» ACTIVITY
Find every line in the records that holds the string "ayuda". Copy each one.

[PROVIDED ENTRIES Boundary: Start]

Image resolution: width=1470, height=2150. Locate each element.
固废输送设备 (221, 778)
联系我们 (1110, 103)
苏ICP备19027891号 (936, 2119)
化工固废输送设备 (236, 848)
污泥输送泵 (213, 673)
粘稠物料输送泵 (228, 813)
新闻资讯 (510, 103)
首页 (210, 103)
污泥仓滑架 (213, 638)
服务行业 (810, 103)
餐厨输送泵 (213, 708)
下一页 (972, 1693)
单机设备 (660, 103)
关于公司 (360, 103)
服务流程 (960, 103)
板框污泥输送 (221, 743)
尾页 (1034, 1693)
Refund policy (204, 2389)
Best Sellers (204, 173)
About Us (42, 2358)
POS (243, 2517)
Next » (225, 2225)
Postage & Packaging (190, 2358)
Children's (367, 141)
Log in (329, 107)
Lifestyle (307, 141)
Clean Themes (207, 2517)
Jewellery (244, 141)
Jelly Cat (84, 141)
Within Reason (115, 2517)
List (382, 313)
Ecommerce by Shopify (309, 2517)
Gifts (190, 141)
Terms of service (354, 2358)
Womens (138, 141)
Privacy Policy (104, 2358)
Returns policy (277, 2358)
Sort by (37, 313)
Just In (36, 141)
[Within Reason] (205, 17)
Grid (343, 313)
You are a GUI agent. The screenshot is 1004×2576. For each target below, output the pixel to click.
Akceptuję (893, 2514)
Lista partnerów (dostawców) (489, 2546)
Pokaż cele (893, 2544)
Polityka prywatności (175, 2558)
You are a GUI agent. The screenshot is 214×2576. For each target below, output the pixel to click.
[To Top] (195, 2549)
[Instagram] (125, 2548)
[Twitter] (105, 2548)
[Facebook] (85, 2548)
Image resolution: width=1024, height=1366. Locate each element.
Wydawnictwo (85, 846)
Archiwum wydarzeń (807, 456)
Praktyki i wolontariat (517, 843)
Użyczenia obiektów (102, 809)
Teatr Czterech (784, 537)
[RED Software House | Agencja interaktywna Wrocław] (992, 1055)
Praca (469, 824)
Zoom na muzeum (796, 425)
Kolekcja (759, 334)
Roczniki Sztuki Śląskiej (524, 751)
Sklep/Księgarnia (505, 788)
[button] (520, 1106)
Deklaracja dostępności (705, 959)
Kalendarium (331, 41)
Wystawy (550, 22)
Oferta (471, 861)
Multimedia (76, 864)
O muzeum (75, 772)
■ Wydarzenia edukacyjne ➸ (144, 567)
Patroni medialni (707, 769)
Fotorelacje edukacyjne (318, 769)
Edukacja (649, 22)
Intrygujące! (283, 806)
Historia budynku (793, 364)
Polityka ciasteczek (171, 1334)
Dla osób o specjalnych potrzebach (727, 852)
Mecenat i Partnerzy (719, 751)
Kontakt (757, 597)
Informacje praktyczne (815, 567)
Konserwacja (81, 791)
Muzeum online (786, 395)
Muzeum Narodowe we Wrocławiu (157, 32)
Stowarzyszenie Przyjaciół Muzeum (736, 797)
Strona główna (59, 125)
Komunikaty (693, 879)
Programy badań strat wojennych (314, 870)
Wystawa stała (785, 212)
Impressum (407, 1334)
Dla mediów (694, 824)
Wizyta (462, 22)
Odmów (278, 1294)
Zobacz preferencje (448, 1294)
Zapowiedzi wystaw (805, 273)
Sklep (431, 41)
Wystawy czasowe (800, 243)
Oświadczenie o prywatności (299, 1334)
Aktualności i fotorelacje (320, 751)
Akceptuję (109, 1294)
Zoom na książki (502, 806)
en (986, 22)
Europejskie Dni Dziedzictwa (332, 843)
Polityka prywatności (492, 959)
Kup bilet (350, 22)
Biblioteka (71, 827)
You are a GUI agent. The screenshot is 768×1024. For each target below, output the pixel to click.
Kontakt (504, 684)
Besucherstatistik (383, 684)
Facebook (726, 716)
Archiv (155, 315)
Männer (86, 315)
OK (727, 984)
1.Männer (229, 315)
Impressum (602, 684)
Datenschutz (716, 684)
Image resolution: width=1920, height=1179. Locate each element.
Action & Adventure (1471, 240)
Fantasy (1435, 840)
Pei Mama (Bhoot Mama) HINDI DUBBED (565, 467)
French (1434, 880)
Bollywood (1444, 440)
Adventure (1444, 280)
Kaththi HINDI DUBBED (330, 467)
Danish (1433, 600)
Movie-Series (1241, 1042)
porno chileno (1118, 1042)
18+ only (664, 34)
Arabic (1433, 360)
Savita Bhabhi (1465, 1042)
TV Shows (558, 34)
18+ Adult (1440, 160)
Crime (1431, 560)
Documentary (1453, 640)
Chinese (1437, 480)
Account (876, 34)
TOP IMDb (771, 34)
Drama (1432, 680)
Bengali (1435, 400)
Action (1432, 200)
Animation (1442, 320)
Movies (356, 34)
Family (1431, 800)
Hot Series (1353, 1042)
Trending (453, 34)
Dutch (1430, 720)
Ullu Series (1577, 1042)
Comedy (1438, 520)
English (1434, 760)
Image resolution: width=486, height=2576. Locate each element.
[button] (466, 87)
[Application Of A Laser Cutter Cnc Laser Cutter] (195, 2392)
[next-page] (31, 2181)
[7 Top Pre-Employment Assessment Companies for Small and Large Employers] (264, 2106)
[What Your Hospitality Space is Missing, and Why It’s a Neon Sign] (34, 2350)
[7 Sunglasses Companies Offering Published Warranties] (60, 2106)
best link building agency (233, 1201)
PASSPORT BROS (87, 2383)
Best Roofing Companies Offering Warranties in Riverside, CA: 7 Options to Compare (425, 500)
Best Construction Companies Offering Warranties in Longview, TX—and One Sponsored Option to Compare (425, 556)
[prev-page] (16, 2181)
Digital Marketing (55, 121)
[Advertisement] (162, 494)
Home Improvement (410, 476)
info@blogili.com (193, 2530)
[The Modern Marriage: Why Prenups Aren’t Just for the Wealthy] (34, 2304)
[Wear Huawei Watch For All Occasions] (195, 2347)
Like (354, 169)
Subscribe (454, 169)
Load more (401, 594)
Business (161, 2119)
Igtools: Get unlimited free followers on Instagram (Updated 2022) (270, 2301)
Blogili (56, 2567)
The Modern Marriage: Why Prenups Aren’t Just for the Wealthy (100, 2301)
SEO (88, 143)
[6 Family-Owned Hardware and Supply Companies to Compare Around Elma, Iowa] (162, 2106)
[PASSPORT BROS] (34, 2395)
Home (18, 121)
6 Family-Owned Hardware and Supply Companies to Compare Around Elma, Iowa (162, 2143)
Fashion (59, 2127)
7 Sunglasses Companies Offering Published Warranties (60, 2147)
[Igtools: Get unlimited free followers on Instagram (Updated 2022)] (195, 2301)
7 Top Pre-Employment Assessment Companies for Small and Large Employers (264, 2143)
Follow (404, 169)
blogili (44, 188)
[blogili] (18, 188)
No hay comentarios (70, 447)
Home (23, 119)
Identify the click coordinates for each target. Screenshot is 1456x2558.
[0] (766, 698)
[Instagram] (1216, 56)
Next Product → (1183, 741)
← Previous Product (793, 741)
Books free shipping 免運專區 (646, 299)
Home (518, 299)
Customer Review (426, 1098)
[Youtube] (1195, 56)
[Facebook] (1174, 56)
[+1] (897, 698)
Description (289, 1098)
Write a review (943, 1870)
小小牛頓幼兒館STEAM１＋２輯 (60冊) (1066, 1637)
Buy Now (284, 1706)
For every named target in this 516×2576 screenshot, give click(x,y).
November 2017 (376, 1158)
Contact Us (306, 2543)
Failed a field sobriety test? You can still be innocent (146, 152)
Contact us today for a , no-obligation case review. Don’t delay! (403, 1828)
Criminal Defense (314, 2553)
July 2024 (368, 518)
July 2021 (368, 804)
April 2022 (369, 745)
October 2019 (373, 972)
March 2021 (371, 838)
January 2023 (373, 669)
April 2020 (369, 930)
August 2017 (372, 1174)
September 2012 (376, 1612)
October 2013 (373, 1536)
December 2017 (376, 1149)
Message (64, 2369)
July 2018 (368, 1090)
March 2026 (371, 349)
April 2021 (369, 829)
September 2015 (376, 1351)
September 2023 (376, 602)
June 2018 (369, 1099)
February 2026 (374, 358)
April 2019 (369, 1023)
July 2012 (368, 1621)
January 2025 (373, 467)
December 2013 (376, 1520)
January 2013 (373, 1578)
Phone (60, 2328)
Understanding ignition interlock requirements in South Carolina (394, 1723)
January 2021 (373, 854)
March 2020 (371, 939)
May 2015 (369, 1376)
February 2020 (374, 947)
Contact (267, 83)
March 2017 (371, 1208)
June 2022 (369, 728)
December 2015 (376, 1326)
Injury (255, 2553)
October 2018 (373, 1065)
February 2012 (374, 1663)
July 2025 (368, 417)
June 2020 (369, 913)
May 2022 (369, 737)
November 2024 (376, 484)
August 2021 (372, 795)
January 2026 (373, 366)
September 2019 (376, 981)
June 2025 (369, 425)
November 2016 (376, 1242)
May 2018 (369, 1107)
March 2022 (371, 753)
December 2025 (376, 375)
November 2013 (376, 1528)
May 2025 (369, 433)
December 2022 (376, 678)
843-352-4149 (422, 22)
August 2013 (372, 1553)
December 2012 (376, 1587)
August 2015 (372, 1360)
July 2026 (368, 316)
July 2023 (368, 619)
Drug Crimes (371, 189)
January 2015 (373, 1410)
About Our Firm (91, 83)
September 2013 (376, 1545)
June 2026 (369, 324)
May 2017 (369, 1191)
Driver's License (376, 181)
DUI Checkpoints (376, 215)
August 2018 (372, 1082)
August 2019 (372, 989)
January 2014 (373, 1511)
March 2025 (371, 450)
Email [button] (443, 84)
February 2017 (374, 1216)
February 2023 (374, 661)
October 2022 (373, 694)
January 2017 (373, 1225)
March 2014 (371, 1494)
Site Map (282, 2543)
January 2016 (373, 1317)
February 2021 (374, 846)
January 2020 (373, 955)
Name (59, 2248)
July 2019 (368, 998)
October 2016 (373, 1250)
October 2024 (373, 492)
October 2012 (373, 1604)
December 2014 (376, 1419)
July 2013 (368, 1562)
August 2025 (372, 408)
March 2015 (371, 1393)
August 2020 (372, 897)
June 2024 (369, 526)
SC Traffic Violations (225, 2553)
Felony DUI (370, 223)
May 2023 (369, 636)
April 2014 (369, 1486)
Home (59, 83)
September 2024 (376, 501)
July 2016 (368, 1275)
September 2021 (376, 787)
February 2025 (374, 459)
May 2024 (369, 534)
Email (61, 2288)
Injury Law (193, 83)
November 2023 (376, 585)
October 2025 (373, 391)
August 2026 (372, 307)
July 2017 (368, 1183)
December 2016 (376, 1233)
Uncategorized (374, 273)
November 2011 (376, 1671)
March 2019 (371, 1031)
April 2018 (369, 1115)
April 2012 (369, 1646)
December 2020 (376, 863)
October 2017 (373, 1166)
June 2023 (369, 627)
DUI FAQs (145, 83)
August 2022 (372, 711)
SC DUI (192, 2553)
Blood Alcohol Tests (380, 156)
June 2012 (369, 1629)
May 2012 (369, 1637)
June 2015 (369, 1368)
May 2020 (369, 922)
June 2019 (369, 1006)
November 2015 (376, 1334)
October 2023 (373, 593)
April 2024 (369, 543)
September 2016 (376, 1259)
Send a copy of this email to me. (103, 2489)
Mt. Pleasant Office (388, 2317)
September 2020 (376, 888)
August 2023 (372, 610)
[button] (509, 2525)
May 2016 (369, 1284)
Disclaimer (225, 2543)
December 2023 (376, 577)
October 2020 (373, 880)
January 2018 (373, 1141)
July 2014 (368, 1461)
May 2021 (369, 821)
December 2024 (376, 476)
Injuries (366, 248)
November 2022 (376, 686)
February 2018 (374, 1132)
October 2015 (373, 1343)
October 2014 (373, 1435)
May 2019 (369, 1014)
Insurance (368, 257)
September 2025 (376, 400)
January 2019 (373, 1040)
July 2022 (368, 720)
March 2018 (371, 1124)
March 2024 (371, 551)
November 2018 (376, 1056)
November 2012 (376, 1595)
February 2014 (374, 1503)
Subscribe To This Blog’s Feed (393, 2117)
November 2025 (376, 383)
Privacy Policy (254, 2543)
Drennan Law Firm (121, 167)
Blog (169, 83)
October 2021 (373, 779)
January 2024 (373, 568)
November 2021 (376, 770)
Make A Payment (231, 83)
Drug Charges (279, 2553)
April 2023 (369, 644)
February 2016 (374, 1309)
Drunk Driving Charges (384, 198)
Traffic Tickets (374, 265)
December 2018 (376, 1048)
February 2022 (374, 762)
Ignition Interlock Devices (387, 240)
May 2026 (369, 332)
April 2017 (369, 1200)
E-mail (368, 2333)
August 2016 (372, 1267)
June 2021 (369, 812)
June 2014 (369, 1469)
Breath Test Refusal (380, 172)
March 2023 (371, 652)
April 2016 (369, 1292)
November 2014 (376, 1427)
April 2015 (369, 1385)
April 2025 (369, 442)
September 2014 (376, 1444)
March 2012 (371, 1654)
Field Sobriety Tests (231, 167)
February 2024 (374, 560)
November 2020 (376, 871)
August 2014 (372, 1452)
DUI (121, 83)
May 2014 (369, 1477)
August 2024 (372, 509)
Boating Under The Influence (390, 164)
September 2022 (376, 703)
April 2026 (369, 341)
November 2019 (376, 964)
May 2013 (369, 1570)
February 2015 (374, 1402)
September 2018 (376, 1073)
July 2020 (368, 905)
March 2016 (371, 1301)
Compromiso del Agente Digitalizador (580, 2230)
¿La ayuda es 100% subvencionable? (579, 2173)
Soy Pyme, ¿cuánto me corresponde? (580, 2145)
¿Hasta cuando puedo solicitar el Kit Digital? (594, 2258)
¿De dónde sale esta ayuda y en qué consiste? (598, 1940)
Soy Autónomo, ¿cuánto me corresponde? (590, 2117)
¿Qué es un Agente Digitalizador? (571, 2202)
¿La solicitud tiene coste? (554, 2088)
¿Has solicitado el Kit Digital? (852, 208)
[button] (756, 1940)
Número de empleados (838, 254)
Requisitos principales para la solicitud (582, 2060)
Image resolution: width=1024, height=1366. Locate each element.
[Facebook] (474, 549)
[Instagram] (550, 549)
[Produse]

[PROVIDED ENTRIES Boundary: End]

» RESULT FOR THIS TASK
¿La ayuda es 100% subvencionable? (579, 2173)
¿De dónde sale esta ayuda y en qué consiste? (598, 1940)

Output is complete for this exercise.